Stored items
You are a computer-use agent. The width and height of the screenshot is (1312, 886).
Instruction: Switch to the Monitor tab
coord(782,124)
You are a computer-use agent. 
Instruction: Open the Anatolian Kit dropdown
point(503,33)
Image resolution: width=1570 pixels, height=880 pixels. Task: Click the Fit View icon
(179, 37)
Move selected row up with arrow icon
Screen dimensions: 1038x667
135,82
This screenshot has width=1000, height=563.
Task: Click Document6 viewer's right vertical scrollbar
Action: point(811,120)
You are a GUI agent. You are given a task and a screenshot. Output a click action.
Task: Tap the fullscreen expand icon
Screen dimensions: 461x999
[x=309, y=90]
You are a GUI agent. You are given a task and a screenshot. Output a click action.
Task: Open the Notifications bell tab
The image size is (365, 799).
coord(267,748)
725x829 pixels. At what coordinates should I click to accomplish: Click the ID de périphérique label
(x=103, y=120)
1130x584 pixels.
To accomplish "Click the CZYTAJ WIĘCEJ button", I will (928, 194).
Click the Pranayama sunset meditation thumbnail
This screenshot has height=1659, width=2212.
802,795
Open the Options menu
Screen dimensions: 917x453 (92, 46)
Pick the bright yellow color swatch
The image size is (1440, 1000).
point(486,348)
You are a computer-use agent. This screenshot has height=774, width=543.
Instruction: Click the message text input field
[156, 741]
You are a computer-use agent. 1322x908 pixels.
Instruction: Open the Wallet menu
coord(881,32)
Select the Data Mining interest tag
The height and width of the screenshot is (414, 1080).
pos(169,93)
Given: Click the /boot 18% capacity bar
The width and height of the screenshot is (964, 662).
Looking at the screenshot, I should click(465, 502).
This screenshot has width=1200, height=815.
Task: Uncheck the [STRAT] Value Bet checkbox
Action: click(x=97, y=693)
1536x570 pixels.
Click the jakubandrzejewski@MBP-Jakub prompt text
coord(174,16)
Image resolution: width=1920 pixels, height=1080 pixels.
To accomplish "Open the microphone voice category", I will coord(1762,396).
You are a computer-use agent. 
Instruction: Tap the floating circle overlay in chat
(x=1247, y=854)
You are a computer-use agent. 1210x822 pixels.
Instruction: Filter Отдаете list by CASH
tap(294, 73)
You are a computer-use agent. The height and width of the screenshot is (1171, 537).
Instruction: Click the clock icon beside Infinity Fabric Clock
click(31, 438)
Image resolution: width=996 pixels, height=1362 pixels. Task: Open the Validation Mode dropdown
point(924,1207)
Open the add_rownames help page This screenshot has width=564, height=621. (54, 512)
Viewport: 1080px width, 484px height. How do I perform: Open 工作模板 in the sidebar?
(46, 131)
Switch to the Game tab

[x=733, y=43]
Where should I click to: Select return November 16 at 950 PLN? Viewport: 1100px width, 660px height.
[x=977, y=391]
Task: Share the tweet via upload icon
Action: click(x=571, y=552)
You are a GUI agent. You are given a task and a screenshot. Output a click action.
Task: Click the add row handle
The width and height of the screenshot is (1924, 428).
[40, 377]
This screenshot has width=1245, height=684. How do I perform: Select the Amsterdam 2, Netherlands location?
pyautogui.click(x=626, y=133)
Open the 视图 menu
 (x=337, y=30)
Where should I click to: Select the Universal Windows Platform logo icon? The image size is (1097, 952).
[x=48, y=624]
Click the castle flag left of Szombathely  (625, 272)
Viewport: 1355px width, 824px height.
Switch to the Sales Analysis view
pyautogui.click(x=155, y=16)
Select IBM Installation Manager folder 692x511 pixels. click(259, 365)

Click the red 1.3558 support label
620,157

[Brief]
Every record, from top to bottom, must be transcribed exactly.

[Reply to the exercise]
You are a computer-use agent. The width and height of the screenshot is (1312, 886).
Instruction: Switch to the Monitor tab
coord(782,124)
You are a computer-use agent. 
Instruction: Open the Anatolian Kit dropdown
point(503,33)
Image resolution: width=1570 pixels, height=880 pixels. Task: Click the Fit View icon
(179, 37)
Move selected row up with arrow icon
Screen dimensions: 1038x667
135,82
This screenshot has width=1000, height=563.
Task: Click Document6 viewer's right vertical scrollbar
Action: point(811,120)
You are a GUI agent. You are given a task and a screenshot. Output a click action.
Task: Tap the fullscreen expand icon
Screen dimensions: 461x999
[x=309, y=90]
You are a GUI agent. You are given a task and a screenshot. Output a click action.
Task: Open the Notifications bell tab
The image size is (365, 799).
coord(267,748)
725x829 pixels. At what coordinates should I click to accomplish: Click the ID de périphérique label
(x=103, y=120)
1130x584 pixels.
To accomplish "Click the CZYTAJ WIĘCEJ button", I will (928, 194).
Click the Pranayama sunset meditation thumbnail
This screenshot has height=1659, width=2212.
802,795
Open the Options menu
Screen dimensions: 917x453 (92, 46)
Pick the bright yellow color swatch
The image size is (1440, 1000).
point(486,348)
You are a computer-use agent. This screenshot has height=774, width=543.
Instruction: Click the message text input field
[156, 741]
You are a computer-use agent. 1322x908 pixels.
Instruction: Open the Wallet menu
coord(881,32)
Select the Data Mining interest tag
The height and width of the screenshot is (414, 1080).
pos(169,93)
Given: Click the /boot 18% capacity bar
The width and height of the screenshot is (964, 662).
Looking at the screenshot, I should click(465, 502).
This screenshot has width=1200, height=815.
Task: Uncheck the [STRAT] Value Bet checkbox
Action: click(x=97, y=693)
1536x570 pixels.
Click the jakubandrzejewski@MBP-Jakub prompt text
coord(174,16)
Image resolution: width=1920 pixels, height=1080 pixels.
To accomplish "Open the microphone voice category", I will coord(1762,396).
You are a computer-use agent. 
Instruction: Tap the floating circle overlay in chat
(x=1247, y=854)
You are a computer-use agent. 1210x822 pixels.
Instruction: Filter Отдаете list by CASH
tap(294, 73)
You are a computer-use agent. The height and width of the screenshot is (1171, 537).
Instruction: Click the clock icon beside Infinity Fabric Clock
click(31, 438)
Image resolution: width=996 pixels, height=1362 pixels. Task: Open the Validation Mode dropdown
point(924,1207)
Open the add_rownames help page This screenshot has width=564, height=621. (54, 512)
Viewport: 1080px width, 484px height. How do I perform: Open 工作模板 in the sidebar?
(46, 131)
Switch to the Game tab

[x=733, y=43]
Where should I click to: Select return November 16 at 950 PLN? Viewport: 1100px width, 660px height.
[x=977, y=391]
Task: Share the tweet via upload icon
Action: click(x=571, y=552)
You are a GUI agent. You are given a task and a screenshot. Output a click action.
Task: Click the add row handle
The width and height of the screenshot is (1924, 428).
[40, 377]
This screenshot has width=1245, height=684. How do I perform: Select the Amsterdam 2, Netherlands location?
pyautogui.click(x=626, y=133)
Open the 视图 menu
 (x=337, y=30)
Where should I click to: Select the Universal Windows Platform logo icon? The image size is (1097, 952).
[x=48, y=624]
Click the castle flag left of Szombathely  (625, 272)
Viewport: 1355px width, 824px height.
Switch to the Sales Analysis view
pyautogui.click(x=155, y=16)
Select IBM Installation Manager folder 692x511 pixels. click(259, 365)

Click the red 1.3558 support label
620,157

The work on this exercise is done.